Minnesota, on net, lost $1 billion of income to other states between 2013 and 2014. Specifically, the state lost $944 million in adjusted gross income reported by tax filers who moved in and out of Minnesota. This is the largest net loss of income ever reported for Minnesota, and it represents a dramatic rise from just three years ago, when the state lost $490 million.
While the IRS has been tracking income movement since 1992, it released a new data series last year that for the first time provides annual information on who is moving from state to state, based on age and income. These new data refute a long-held assumption that Minnesota’s income loss is primarily due to retirement.
In fact, people in their prime working years represent the largest portion of the net loss of taxpayers and income. Working-age people between 35 and 54 account for nearly 40 percent of Minnesota’s net loss of tax filers for the 2013-14 period. People between 55 and 64 — most of whom are still in the workforce — account for another 23 percent.
Many factors influence a family’s decision to move. But these data provide convincing evidence that show Minnesota’s high taxes are indeed one of those factors.
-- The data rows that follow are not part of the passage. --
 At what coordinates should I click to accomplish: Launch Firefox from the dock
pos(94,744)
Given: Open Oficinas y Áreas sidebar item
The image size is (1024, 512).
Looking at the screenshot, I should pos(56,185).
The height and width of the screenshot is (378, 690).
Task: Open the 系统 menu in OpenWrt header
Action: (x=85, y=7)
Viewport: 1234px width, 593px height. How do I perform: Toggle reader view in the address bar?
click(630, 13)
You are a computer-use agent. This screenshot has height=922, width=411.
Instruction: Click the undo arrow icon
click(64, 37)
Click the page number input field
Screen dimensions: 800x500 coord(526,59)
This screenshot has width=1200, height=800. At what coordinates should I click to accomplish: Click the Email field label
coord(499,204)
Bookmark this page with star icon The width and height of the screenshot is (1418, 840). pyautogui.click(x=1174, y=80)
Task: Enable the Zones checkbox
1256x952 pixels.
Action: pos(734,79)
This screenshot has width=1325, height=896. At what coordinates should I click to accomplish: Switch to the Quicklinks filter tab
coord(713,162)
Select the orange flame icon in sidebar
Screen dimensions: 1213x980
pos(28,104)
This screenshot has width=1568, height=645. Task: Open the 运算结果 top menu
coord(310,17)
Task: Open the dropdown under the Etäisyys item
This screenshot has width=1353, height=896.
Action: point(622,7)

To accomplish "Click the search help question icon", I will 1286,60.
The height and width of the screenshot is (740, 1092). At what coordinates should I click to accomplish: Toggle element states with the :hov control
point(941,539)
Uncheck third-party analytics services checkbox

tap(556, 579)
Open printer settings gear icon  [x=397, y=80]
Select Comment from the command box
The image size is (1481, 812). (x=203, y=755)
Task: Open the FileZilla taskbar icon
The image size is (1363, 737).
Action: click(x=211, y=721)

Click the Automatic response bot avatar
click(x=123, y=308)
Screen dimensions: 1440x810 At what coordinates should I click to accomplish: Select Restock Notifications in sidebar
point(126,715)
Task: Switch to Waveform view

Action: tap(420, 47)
With only a few exceptions, Minnesota is losing income to lower-tax states to the West and the South, such as Arizona, Colorado, Florida, South Dakota, Texas and Washington. Minnesota tends to gain income from higher-tax states in the Midwest and Northeast. Notably, five of the 10 states to which Minnesota loses the most income impose no income tax.
Looking specifically at top earners — the people most directly impacted by Minnesota’s 2013 tax increase — shows that Minnesota is losing taxpayers earning over $200,000 at an alarming rate. The state’s rate of income loss from these people ranks 47th for 2013-14.
This low ranking reveals one undeniable fact: Minnesota is one of the least-attractive states to top earners in the country. The fact that Minnesota bottoms out in the cellar with high-tax states like Vermont, Illinois, New Jersey and Maryland further confirms that taxes matter.
But this isn’t just about the top 2 percent, as the governor wants people to believe.
Minnesota taxes on the middle class are still high relative to other states. Not surprisingly, Minnesota is, on net, losing this population, too. In fact, between 2011 and 2014, taxpayers earning between $100,000 and $200,000 accounted for 41 percent of the state’s net population loss.
Minnesota’s consistent net loss of people and income to other states poses serious challenges to the state both today and into the future. Economic growth is currently constrained by a tight labor market, which, in part, is due to the state not attracting the people with the qualifications necessary to fill today’s jobs.
If the state is to compete to retain and attract the high-quality employees necessary to grow the economy for all Minnesotans to prosper, these IRS data demonstrate that the state needs to make Minnesota’s tax climate more attractive.
Peter J. Nelson is vice president and senior policy fellow at Center of the American Experiment.